-- Exercise prompt --
Would you please repeat exactly the lines from the one containing "Where should I click to: Click trophy" to the end of the records, both included, and leave out the rest?

-- Data extracts --
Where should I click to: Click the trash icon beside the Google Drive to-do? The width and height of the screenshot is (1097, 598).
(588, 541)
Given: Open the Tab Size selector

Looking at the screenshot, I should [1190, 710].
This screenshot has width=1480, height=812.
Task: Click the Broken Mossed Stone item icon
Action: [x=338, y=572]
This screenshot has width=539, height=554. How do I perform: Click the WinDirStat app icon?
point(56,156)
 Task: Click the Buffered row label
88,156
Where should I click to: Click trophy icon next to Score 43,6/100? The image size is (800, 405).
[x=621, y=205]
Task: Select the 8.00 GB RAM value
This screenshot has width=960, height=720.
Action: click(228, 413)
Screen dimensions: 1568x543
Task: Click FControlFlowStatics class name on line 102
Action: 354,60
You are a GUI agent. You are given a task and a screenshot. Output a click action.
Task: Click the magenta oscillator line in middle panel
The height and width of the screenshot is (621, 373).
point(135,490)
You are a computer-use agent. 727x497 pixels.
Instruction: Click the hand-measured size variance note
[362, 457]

-- Response to this task --
Where should I click to: Click trophy icon next to Score 43,6/100? The image size is (800, 405).
[x=621, y=205]
Task: Select the 8.00 GB RAM value
This screenshot has width=960, height=720.
Action: click(228, 413)
Screen dimensions: 1568x543
Task: Click FControlFlowStatics class name on line 102
Action: 354,60
You are a GUI agent. You are given a task and a screenshot. Output a click action.
Task: Click the magenta oscillator line in middle panel
The height and width of the screenshot is (621, 373).
point(135,490)
You are a computer-use agent. 727x497 pixels.
Instruction: Click the hand-measured size variance note
[362, 457]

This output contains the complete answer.